Revisitando uma das primeiras campanhas de pacificação, encarada pelo militar, podemos entender o seu total desprezo por certas comunidades.


10 Mil mortos na Balaiada

No final de 1838 a população pobre do Maranhão sofria na mão de ricos e policiais que deveriam manter a ordem. O sentimento era de abuso por parte das oligarquias da província. Certo dia Manuel Francisco dos Anjos, o "Balaio" viu policiais estuprarem suas duas filhas. Para piorar a situação, era costume do exército prender pobres indesejados como recrutamento forçado, (que foi amplamente utilizado, posteriormente, na guerra do Paraguai). A prisão do irmão do vaqueiro Raimundo Gomes somou forças para a explosão de uma revolta popular, alcançando 12 mil homens contra o governo.

Mesmo sem estratégia, uma organização rural e desarticulada, os balaios venceram alguns confrontos. Não demorou para tomarem a cidade de Caxias. Após essas vitórias, então, entra na história o coronel Luís Alves de Lima e Silva.

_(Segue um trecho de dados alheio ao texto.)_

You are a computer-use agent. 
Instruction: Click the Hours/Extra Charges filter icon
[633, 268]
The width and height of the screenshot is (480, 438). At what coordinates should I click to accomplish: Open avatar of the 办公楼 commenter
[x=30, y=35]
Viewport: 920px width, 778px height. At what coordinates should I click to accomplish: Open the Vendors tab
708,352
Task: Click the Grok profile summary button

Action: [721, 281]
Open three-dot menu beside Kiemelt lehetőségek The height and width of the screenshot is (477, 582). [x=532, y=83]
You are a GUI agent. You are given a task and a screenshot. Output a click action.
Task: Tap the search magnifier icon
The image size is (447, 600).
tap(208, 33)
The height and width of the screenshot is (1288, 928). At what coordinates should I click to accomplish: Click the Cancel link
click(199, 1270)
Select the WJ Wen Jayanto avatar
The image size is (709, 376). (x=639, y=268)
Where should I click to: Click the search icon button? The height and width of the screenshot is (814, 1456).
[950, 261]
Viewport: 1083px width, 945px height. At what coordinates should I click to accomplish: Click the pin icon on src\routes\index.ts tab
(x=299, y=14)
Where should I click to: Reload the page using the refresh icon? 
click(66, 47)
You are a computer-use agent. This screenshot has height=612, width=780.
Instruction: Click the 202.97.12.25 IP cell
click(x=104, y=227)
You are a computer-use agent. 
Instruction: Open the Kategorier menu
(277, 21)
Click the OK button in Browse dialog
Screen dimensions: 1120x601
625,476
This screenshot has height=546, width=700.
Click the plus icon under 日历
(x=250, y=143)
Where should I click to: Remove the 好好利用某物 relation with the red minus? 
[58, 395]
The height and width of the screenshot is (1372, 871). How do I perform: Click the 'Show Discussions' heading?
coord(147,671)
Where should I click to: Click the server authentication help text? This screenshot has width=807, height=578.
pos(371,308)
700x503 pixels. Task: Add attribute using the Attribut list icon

Ele foi enviado pela regência, como Presidente e Comandante das Armas da Província. Cavalaria, Canhões e armas de fogo foram organizados contra a guerrilha que utilizava foices, facões e algumas armas de fogo que conseguiam nas fazendas tomadas.

A violência do ataque era para evitar que a revolta desse exemplos a outras que estavam acontecendo naquele período. Dois fatores podem ter impulsionado isso: O governo regente criado enquanto Pedro II não alcançasse a maioridade, enfrentava várias insurreições; as histórias sobre a independência do Haiti em 1804 deixava vários impérios com medo de algo, tendo em vista que a maior parte da população do Maranhão era de pretos e mestiços (caboclos, cafuzos etc).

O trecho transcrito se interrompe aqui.